Tuesday, January 27, 2009

"I'D GLADLY PAY YOU TUESDAY FOR A...."

A young couple attended an open house I was hosting recently and they handed me an offer they had prepared for the purchase of the home. Their offer was substantially lower than the fair market value of this beautiful property (tantamount to offering the price of a hamburger at a fast food drive through in order to purchase a complete filet mignon dinner at the Ritz) and they wanted me to know how they arrived at the figure.

In support of their market analysis, they had downloaded material from one of the many internet sites that have exploded through cyberspace with real estate public data strewn in all directions for the "convenience" of the general public to explore and interpret as factual.

They pointed to columns of figures and addresses of properties that had been on the market and that had sold. They took the original list prices of the homes and subtracted that figure from the actual sale prices of the homes and they used that same computation to arrive at the hamburger price they intended for the purchase of the filet mignon.

It does not work that way. As long as a home is overpriced, it will sit until it grows cold or until it is reduced to what is the fair market price for that home. There are columns of overpriced homes still on the market. Allhomes on the market are in the "column" we can refer to as "the wish list". That original "wish" to realize more equity than the market will bear, will never materialize. Homes that have been correctly priced for the market will beat the closing table within a predictable and reasonable period of time. Homes that have sold are the market and they are the only homes that should be used to compare with the value of any other home.

The records we REALTORS track in the market demonstrate that properties are being priced more realistically and as such, they are coming to closing sooner. The buyers are back.

The young couple with the unrealistic offer is not alone. There are many buyers who continue to approach properties that are far out of their price range and they are often armed with the false notion that "all sellers are desperate". We who practice real estate and really love what we do as REALTORS, recognize that although there are some circumstances where a buyer may come upon a "steal", it is the exception and not the rule. These ill informed buyers appear surprised when the sellers, whose properties have been priced correctly, reject their offers.

The market in which we are working today is in every way a normal market. The frenzy of the sellers' market has run though its normal cycle and has come full circle through the buyers' market to where we are today....experiencing normalization and stability.
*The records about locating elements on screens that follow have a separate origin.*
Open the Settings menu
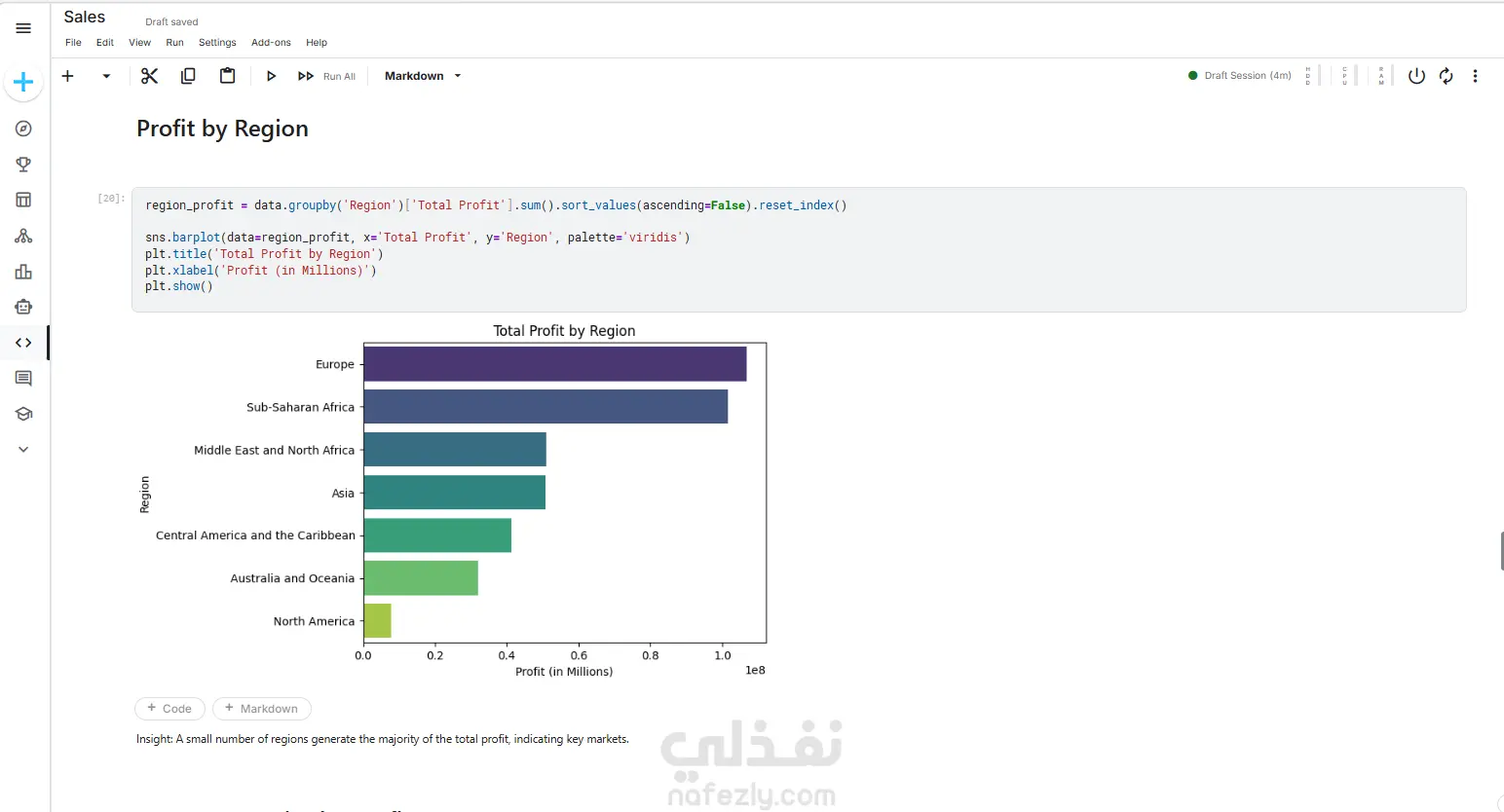(217, 43)
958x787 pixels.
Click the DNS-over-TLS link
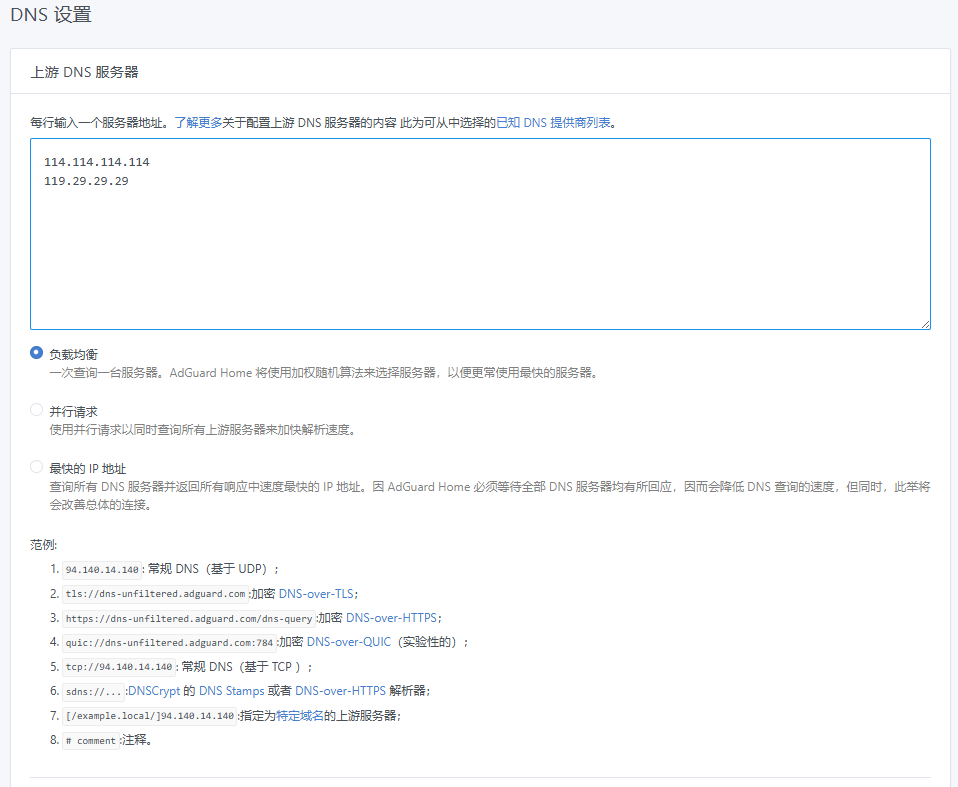(317, 593)
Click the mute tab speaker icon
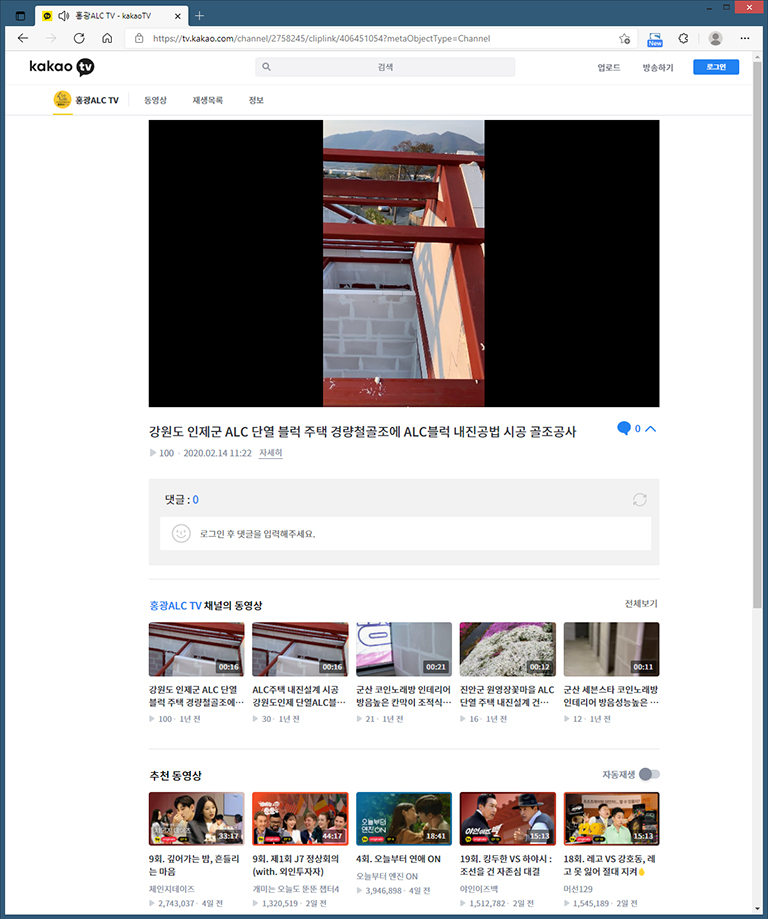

Buyers and sellers need each other. In fact, they become each other often and in doing so they can appreciate how it feels to be each other. It is often the case that we REALTORS work with both buyers and sellers, so we understand the perspective of both at any given time. If we take a step back and take a look at the whole picture, it comes down to doing what's best for our families and our selves with such an enormous undertaking as the purchase or sale of our largest asset.